To the Editor: Luippold et al[1] assert that their study of hexavalent chromium, a known lung carcinogen, demonstrates an “absence of an elevated lung cancer risk” in workplaces in which hexavalent chromium exposures had been reduced by changes in production processes.  Their data do not support this conclusion for the following three reasons.

First, the impact of the well known selection bias known as the “healthy worker effect” on the results of lifetable analyses is readily apparent in this study. The magnitude of this bias can be assessed by the proximity of the standardized mortality ratio (SMR) for “all cause” mortality to 1.00. In the Luippold study, the SMR for all causes combined is 0.59 (95% confidence interval _ 0.39–0.85), as it is for deaths from heart disease, the largest subcategory. This powerful bias would mask anything but a very large increase in lung cancer risk.

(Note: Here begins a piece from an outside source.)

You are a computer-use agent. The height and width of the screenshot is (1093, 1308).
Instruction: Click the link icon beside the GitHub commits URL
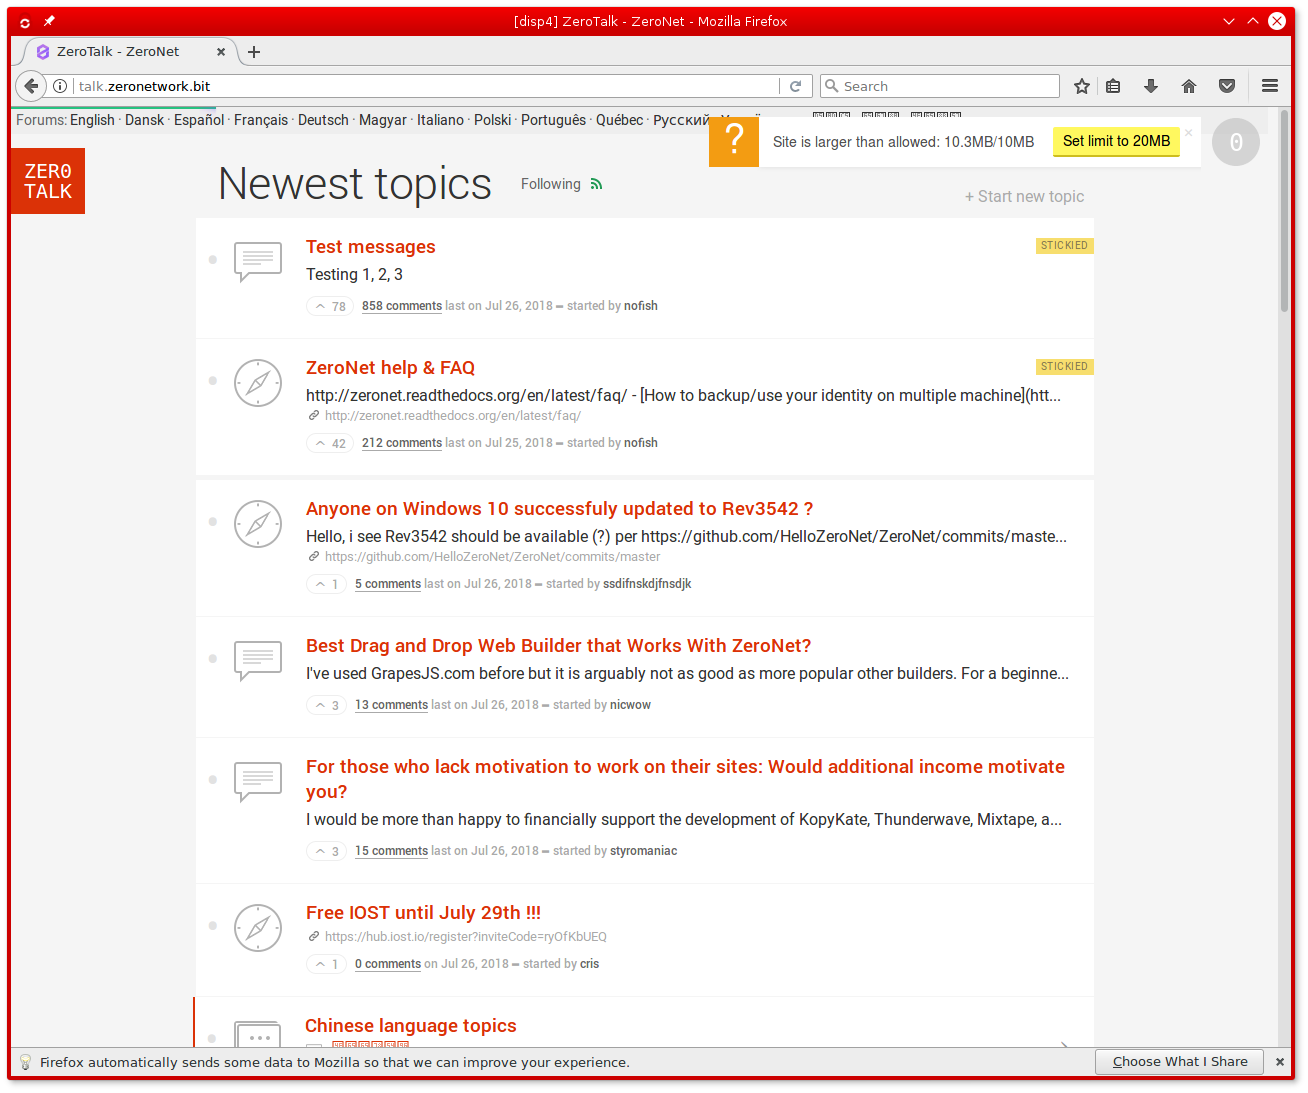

Second, the length of follow-up in this study is too short to permit meaningful conclusions. Not a single worker in Plant 2 had been followed for more than 18 years (the average length of follow-up was 10 years), and 40% of the Plant 1 population had been followed for fewer than 10 years. Because, as the authors themselves state, “the average latency for lung cancer may be longer than 20 years,” this study would be extremely unlikely to detect a real increased risk of lung cancer.

Finally, this study is very small, with a total of 27 observed deaths from all causes. Given that the expected number of lung cancer deaths is a paltry 3.75, the chromium exposure would have to more than double the risk of lung cancer, and nine lung cancer deaths would have had to have been observed before the SMR would have reached a level of statistical significance based on the Poisson distribution (SMR 2.4; P _ 0.05). But even in the Gibb study, the most robust study of hexavalent chromium carcinogenicity, the SMR in the highest exposure group, in which exposures were approximately 15 times greater than the present study, was only 2.24 (95% confidence interval: 1.60–3.03).[2] Because the Luippold study could not have detected an increase in lung cancer even at the highest exposure level in the Gibb study, it is obviously statistically underpowered to detect any increase in cancer at lower exposure levels.

In summary, the conclusions promoted by the authors of this study are not supported by their data. The Occupational Safety and Health Administration currently is promulgating a new hexavalent chromium exposure standard.[3] Several industry groups[4] cited the Luippold study in their comments opposing the OSHA proposal, although it provides essentially no useful information in understanding the lung cancer risk associated with hexavalent chromium exposure.

Altoon Dweck, M.D., M.P.H.
Researcher
Public Citizen’s Health Research Group

Peter Lurie, M.D., M.P.H.
Deputy Director
Public Citizen’s Health Research Group

David Michaels, M.D., M.P.H.
Department of Environmental and Occupational Health
The George Washington University School of Public Health and Health Services

Sidney Wolfe, M.D.
Director
Public Citizen’s Health Research Group

References

1. Luippold RS, Mundt KA, Dell LD, Birk T. Low level hexavalent chromium exposure and rate of morality among US chromate production employees. J Occup Enviorn Med. 2005;47:381–385.

2. Gibb HJ, Lees PSJ, Pinsky PF, Rooney BC. Lung cancer among workers in chromium chemical production. Am J Ind Med. 2000;38:115–126.

3. Occupational Safety and Health Administration, US Department of Labor. Occupational Exposure to Hexavalent Chromium. 69 Federal Register, October 4, 2004, 59306-474.

4. The Society of the Plastics Industry, Inc. Post-hearing comments, (Docket H054A Exhibit #47-24-1), April 20, 2005; Collier Shannon Scott on behalf of the Specialty Steel Industry, Exhibit #47-27-1, April 20, 2005; Surface Finishing Industry Council, comments prepared by The Policy Group, (Exhibit #47-35-1), April 20, 2005.